= SELECTED EXCERPT =
----

32. The husband’s valuation of $4,800 for his 20,000 shares in Asia Enterprise was based on an account statement from The Central Depository (Pte) Limited ('CDP') dated 31 August 2009. He had previously exhibited a document which showed that in May 2008, the same shares were worth $8,000. However, as the ancillary matters came on for hearing in September 2009, I think it is appropriate to take the August 2009 valuation of $4,800. There were similar dispute over the values of other shareholdings but in each case I think that the latest figure should be accepted. Therefore, generally speaking, I accept the husband’s valuations of his share portfolio.
Assets which the husband submitted should not be part of the matrimonial property
33. The first of these is the sale proceeds of 202A Lornie Road. The situation with this property was a little complicated. At first, the husband said that the property had been purchased by YHPL. Subsequently, however, he asserted that the property had been purchased in his name as trustee for YHPL. At the hearing of the ancillary matters, the husband did not argue that the property belonged to YHPL but stated that it should not be included as a matrimonial asset because it had been purchased in May 2005 after the wife left the matrimonial home and after the divorce proceedings were started. He argued that as the wife did not contribute to the acquisition of the property, she should not be entitled to a share in its proceeds. A similar argument was made in respect of 9 Wak Hassan Drive which was purchased in the joint names of the husband and the party cited pursuant to a contract dated 24 November 2005 and in respect of 74 Andrews Terrace which was bought in 2008. His submission was that assets acquired after separation should not form part of the pool of matrimonial assets. In this respect, the husband relied on my observation in Lim Ngeok Yuen v Lim Soon Heng Victor  SGHC 83 ('Lim Ngeok Yuen') in relation to a piece of property purchased by the wife in that case after the parties had separated. In that case, I stated that (at ):
I exempted the wife’s interest in the Arcadia property from the division since she had bought this property sometime after the parties separated and after the husband had ceased to make contributions to the family, although technically it did form a matrimonial asset.
He also cited Yap Hwee May Kathryn v Geh Thien Ee Martin and another  3 SLR(R) 663 where Kan Ting Chiu J held that the operative date for division of the assets should be the date the decree nisi was issued. Kan J observed that the alternative date, the date when the decree absolute was issued, should not be employed as the operative date for the division on the basis that such date could not be ascertained at the time of division since the decree nisi would not be issued until after the ancillary matters had been settled. I agree with Kan J that the grant of the decree nisi should be taken as the cut off date.
34. The property at 9 Wak Hassan Drive was purchased in November 2005, some four months after the grant of the decree nisi in July 2005. It cost $1.659m and a substantial part of the purchase price, $1m, was financed by an overdraft facility obtained by the husband and the party cited and therefore did not come from the husband’s existing assets. In all the circumstances, I think that this property cannot be included as part of the matrimonial assets. The same goes for 74 Andrews Terrace since it was bought in 2008.

----

= SUPPLIED DATA =
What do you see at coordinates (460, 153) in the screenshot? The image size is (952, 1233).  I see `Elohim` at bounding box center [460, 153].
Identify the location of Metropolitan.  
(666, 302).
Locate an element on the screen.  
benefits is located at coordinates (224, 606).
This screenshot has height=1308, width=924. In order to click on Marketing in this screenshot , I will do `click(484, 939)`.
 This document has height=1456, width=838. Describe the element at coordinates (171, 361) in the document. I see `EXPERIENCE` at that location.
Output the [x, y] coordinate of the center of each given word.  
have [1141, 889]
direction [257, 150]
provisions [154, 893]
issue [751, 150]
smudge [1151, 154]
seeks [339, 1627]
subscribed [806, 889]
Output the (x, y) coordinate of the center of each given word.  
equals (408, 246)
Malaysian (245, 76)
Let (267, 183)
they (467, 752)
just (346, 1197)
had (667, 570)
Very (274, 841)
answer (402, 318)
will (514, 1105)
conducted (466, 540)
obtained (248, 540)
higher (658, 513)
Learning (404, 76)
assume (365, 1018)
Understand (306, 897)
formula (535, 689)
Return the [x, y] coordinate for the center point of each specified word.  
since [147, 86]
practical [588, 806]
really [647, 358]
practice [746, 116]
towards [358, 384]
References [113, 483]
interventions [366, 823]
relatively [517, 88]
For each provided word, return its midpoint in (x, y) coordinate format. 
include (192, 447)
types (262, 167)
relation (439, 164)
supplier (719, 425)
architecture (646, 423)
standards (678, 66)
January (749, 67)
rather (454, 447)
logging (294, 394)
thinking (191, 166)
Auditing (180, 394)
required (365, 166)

----

= SET OF TASKS =
**a.** According to the court judgment, what did the property at 9 Wak Hassan Drive cost?
**b.** Name every property that the husband, in the court judgment, argued should not count as a matrimonial asset because it was bought after separation.
**c.** Resume the court judgment after its final sentence.
The data is separate from the court judgment.

= TASK RESPONSES =
**a.** $1.659m

**b.** 202A Lornie Road, 9 Wak Hassan Drive, 74 Andrews Terrace

**c.**
35. The situation is different in regard to 202A Lornie Road which was purchased by YHPL just after these proceedings were instituted and before any decree had been issued. The purchase price for this property must have come from assets that YHPL had at the time of separation and which would have been included as part of the value of YHPL for the purposes of assessing the value of the husband’s shares in YHPL. Whilst the court has the discretion to exclude any particular asset from the pool, a discretion that I exercised in the Lim Ngeok Yuen case, I do not consider that it would be correct to exercise a similar discretion in respect of 202A Lornie Road given the circumstances of its acquisition. There was not a long enough break between the end of the marriage and the acquisition of the property to justify its exclusion. In Ong Boon Huat Samuel v Chan Mei Lan Kristine  2 SLR(R) 729, a property which would otherwise have formed part of the matrimonial assets was excluded because the wife there had not wanted anything to do with the acquisition of the same. That was a special circumstance that does not exist in the present case. The proceeds of sale of 202A Lornie Road amounting to $1,960,121.12 will therefore be included in the computation.
36. All the cars listed were bought in 2008 or 2009 and were bought on hire purchase. According to the husband, most of them had negative values. I accept that these cars should not form part of the matrimonial assets. However, at the time the marriage ended, the husband did have some vehicles. These were subsequently disposed of. He did not account for the proceeds of sale.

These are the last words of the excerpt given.